## CONSIGNES
(a) Dans l'entretien ci-dessous, relevez toutes les raisons pour lesquelles Dominique Wolton pense que le pape l'a choisi et apprécié.
(b) Poursuivez l'entretien ci-dessous à partir de sa dernière phrase.

## EXTRAIT RETENU
+-------+

Rencontre, dans le cadre de sa participation à la 24e édition du Salon du livre francophone de Beyrouth, avec le confesseur du pape et auteur d'un livre déjà traduit en quinze langues Pape François. Rencontre avec Dominique Wolton. Politique et société (éditions de L'Observatoire/2007). Un ouvrage qui sera probablement, même selon ses détracteurs, « le seul livre qui restera du pape en politique ».

Comment discute-t-on avec un pape? Comment lui dire qu'on n'est pas d'accord avec lui ?

C'est un homme en blanc, à un mètre cinquante de vous, qui est le chef d'un milliard trois cent millions de fidèles ! C'est assez impressionnant. J'avais préparé un bon plan de livre, mais ce que je n'avais pas prévu, c'est ce qui s'est passé quand il a ouvert la porte et que j'ai vu la douceur de son regard. Il y a véritablement eu une rencontre entre cet homme d'une grande intelligence et à l'extraordinaire simplicité et moi.
Concernant les désaccords, j'essayais d'évaluer la situation pour savoir quand je pouvais me permettre un droit de suite. Quand est-ce qu'il est possible d'appuyer et quand il serait préférable de ne pas le faire, ou de le faire ultérieurement. À certains moments, il avait aussi le courage de dire qu'il ne savait pas quoi répondre. J'ai senti quelquefois qu'il mentait. Et puis, parfois, il est fatigué, et parfois préoccupé.

Vous avez l'impression d'avoir tissé une relation spéciale avec lui ? Comment la qualifierez-vous ?

Une relation de connivence, d'amitié, de tendresse, et une forme de complicité. Il y a d'abord une dimension humaine fondamentale dans notre rencontre. C'est assez subjectif. Je pense qu'il m'a choisi et qu'il m'a apprécié parce que je ne suis pas italien, pas journaliste, pas curé, et que je suis très laïc.

 

(Lire aussi : « Pourquoi le pape ne parle pas du Liban ? »)

 

Vous semblez être déconcerté par tout ce qui vous rapproche, vous l'universitaire français laïc et athée, et lui, le pape du monde catholique.

+-------+

## LIGNES
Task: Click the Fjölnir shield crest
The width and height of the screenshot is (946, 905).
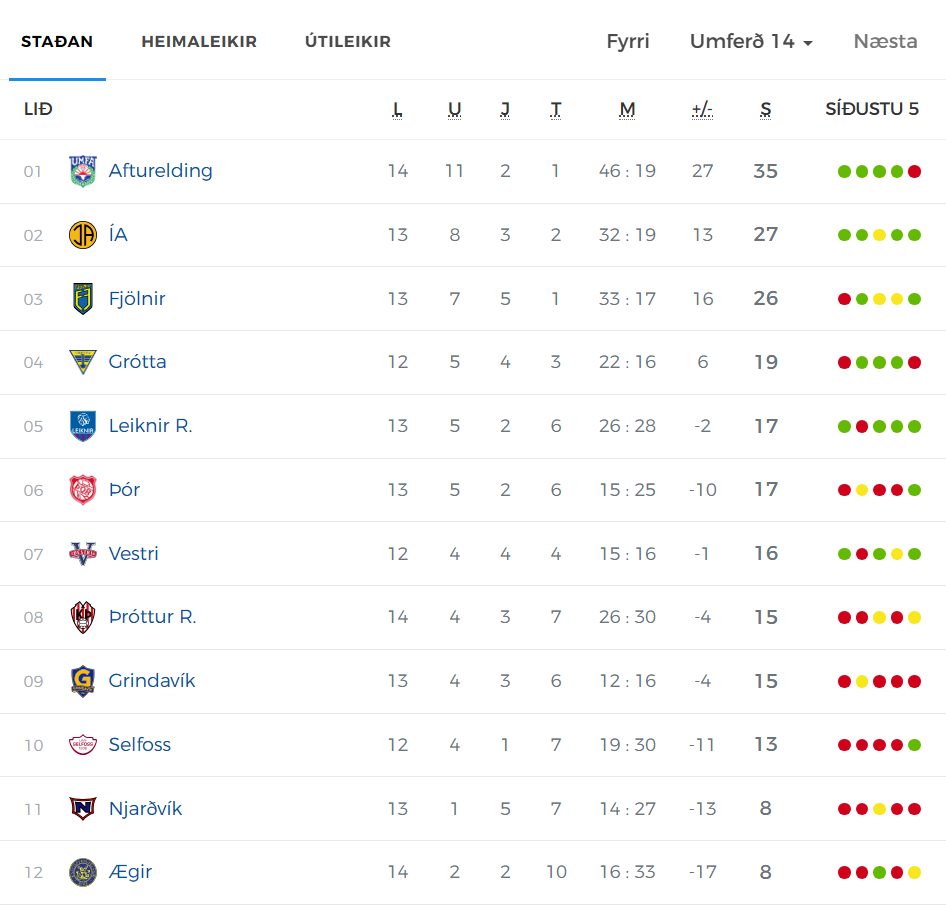Action: pos(83,299)
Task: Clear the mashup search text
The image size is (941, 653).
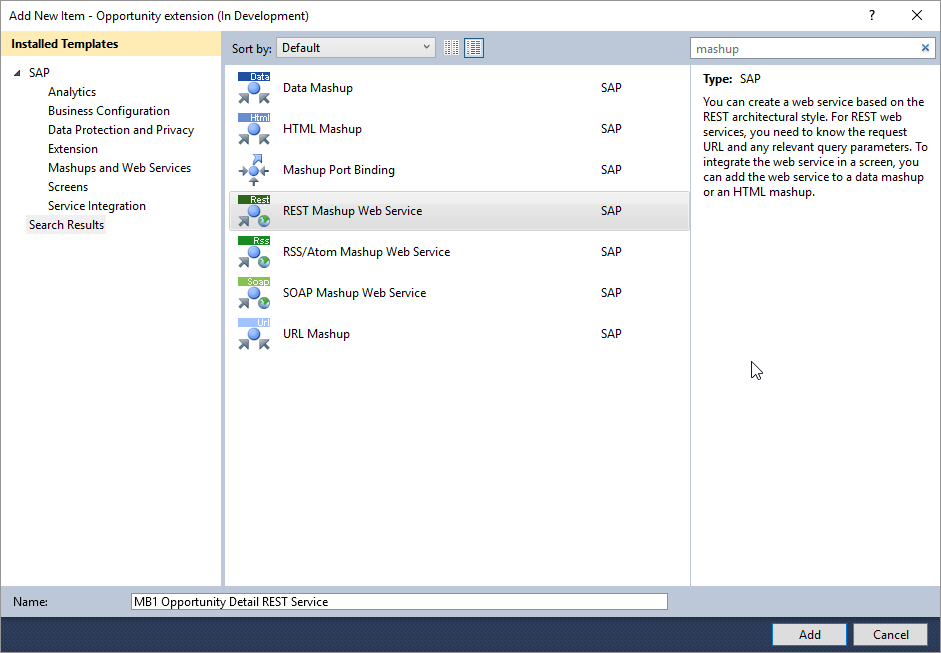Action: [x=925, y=48]
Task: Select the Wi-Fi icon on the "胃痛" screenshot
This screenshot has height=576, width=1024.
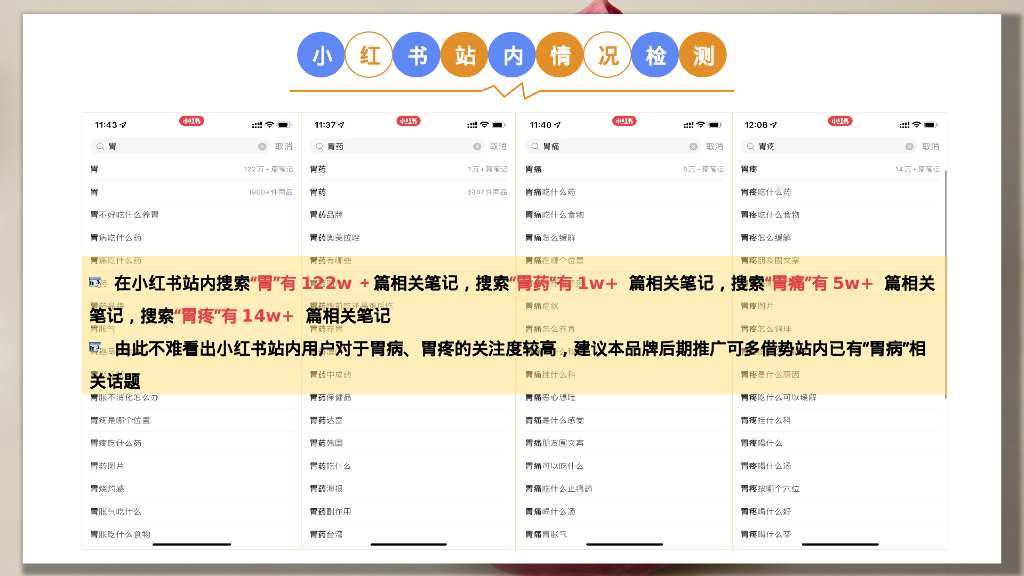Action: (x=699, y=125)
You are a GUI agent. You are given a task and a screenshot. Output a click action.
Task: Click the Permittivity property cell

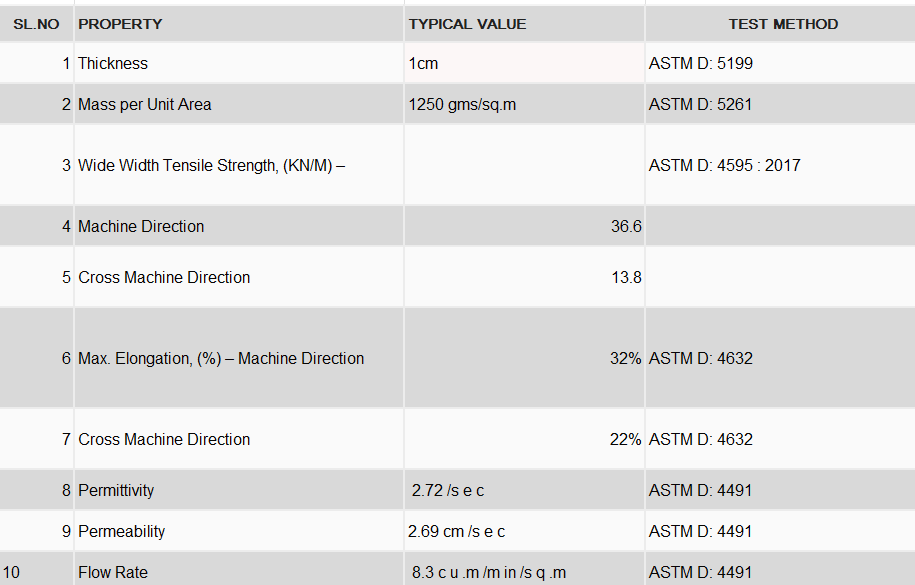(239, 490)
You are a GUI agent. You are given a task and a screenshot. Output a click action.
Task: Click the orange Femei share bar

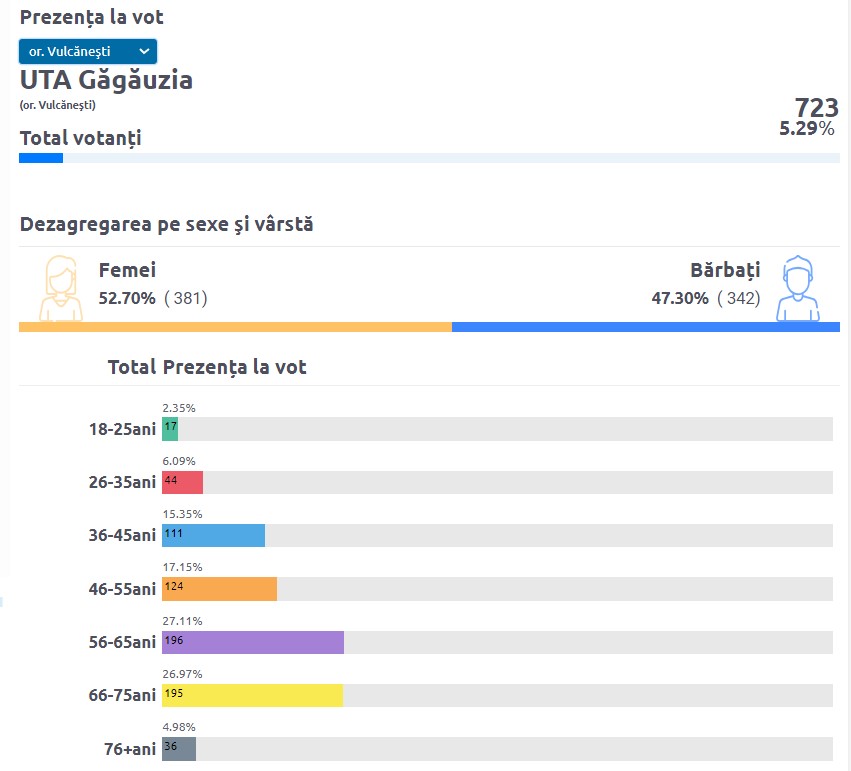pos(236,327)
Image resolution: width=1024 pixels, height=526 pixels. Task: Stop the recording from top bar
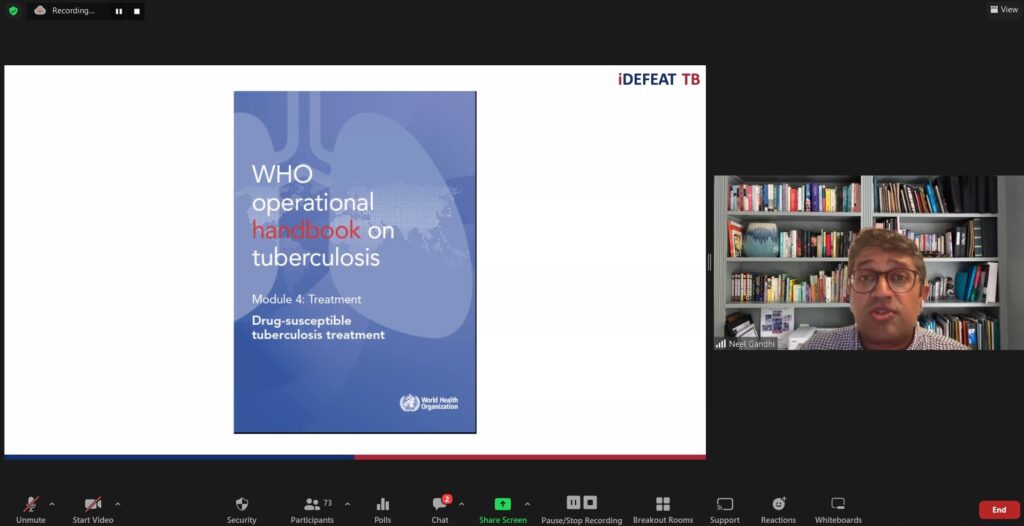tap(136, 11)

+-------+

## RÉPONSES PAR CONSIGNE
(a)
- Il n'est pas italien.
- Il n'est pas journaliste.
- Il n'est pas curé.
- Il est très laïc.

(b)
Nous avons les mêmes obsessions pour la paix et pour l'amour du prochain. Nous avons tous les deux une vision idéaliste, nous partageons une théorie commune sur l'importance de la communication, et nous sommes tous les deux méfiants à l'égard des institutions. Je pense aussi que je me sens proche de lui du fait de son humour – il dit d'ailleurs que l'humour est ce qu'il y a de plus proche de la grâce de Dieu –, de sa passion pour la politique, de sa liberté d'esprit et de son non-conformisme.

Et qu'est-ce qui vous différencie ?

Il a la foi et je ne l'ai pas. Quand il me dit : « Priez pour moi », je lui réponds : « Je pense beaucoup à vous, mais je ne sais pas si c'est une prière. »

Votre métaphysique intellectuelle est pourtant très similaire...

C'est probablement pour cela que j'ai eu envie de faire un livre avec lui et pas avec ses prédécesseurs. Je suis persuadé, tout comme lui, que le principal enjeu de l'époque est de construire des ponts et d'abattre les murs.

François est le premier pape non européen, premier pape jésuite, premier pape de la mondialisation. Mais, sur le fond, qu'est-ce qui le différencie véritablement de ses prédécesseurs ?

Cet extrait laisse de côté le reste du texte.